Request:
Please pull out each line of the material below that contains the string "pixels". Case counts.

------ Input material ------

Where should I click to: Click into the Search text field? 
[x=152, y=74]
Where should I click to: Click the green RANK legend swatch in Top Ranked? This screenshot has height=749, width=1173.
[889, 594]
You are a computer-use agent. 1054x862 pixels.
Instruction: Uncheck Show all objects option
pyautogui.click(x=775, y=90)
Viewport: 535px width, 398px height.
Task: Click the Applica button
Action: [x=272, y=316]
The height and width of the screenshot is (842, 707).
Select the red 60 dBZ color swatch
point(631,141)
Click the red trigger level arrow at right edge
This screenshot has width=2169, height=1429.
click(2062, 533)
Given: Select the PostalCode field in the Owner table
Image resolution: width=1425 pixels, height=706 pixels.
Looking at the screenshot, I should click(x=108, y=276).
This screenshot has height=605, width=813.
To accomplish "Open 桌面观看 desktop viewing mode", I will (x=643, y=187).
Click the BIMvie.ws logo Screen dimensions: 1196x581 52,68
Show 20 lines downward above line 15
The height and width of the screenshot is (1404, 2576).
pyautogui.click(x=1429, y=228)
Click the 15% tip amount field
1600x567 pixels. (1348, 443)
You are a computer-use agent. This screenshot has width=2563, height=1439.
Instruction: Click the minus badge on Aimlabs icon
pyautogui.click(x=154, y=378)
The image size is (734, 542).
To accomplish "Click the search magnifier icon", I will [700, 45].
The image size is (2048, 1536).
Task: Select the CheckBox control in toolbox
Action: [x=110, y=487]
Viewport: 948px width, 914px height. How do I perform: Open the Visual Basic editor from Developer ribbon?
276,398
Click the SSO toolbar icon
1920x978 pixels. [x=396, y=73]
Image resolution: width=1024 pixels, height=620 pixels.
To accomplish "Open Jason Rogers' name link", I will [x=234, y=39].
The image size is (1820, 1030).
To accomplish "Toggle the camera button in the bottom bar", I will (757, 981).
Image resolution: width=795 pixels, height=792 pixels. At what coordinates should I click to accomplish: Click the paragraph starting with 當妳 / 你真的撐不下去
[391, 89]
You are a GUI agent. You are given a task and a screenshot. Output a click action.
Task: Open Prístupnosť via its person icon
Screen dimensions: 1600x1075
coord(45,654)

------

Reply:
You are a computer-use agent. 1054x862 pixels.
Image resolution: width=1425 pixels, height=706 pixels.
1600x567 pixels. (1348, 443)
1920x978 pixels. [x=396, y=73]
Image resolution: width=1024 pixels, height=620 pixels.
Image resolution: width=795 pixels, height=792 pixels. At what coordinates should I click to accomplish: Click the paragraph starting with 當妳 / 你真的撐不下去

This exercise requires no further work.